If the administration truly believed that taking the flag down and bowing further to the willfully ignorant would improve the racial division on this campus, they were painfully mistaken.
As sad a day as this was for Ole Miss and all who love her, this serves both as a painful lesson and dire warning to those not yet infected with the pestilence of racial prejudice or guilt: that nothing is sacred. Self-loathing liberals and red-in-the-face race baiters have done more to destroy our beloved university than the Union soldiers who once burned it down could ever hope to.
Hateful agitators, despite apparently being “oppressed” to the point of tears, terror, and rally by inanimate objects, voluntarily chose to attend this school. Yet they have no desire to integrate into nor reconcile their issues with it. Instead, they submit the rest of us to their twisted will.
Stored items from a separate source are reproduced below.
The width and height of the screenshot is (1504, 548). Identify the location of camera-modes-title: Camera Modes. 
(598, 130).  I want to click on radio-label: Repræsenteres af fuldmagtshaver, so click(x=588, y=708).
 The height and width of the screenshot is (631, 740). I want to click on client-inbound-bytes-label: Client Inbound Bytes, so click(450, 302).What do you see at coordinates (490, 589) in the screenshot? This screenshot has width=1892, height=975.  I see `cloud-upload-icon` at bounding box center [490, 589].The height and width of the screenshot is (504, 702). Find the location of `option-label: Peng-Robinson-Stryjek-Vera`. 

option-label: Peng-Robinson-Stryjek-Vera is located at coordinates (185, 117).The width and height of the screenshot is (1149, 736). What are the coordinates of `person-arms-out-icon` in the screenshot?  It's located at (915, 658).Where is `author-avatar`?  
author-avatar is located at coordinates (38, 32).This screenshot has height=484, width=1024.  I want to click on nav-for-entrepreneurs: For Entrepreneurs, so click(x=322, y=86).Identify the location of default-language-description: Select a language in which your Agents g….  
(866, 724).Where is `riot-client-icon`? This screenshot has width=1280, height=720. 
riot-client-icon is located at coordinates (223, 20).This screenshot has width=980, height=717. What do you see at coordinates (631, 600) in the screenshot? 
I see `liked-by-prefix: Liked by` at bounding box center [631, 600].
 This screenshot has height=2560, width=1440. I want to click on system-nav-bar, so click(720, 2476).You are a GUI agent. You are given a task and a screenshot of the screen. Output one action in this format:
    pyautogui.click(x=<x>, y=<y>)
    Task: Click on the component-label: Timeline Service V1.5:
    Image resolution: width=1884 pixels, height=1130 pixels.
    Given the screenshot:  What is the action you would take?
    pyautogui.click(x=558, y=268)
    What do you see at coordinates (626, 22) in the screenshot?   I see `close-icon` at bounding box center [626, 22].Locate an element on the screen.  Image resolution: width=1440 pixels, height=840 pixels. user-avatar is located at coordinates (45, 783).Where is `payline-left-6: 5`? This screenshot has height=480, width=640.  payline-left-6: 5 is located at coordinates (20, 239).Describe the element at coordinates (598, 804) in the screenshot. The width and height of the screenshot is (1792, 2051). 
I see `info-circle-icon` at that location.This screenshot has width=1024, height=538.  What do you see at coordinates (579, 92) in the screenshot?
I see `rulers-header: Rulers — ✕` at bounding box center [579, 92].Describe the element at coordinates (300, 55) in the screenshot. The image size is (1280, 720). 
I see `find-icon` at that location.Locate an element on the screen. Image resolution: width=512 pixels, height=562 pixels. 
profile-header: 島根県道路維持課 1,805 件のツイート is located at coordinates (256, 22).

If we as students, faculty, staff, alumni and appreciators of the University of Mississippi and the state of Mississippi stand by apathetically while our school is torn down bit by bit, we’ll continue to watch as what was a great university becomes an embarrassment, a shell of its former self. If we cease speaking truth to power, we can only expect to lose more tangible and nostalgic icons and symbols.
Meanwhile, we should all hold dear to what makes Ole Miss special. Despite the rainy day, despite the ill-will, despite the sadness of attending a university that rejects its own home and its history, good and bad. No longer the University of Mississippi, but a University of Nowhere.
Andrew Soper is a senior business major from Tupelo.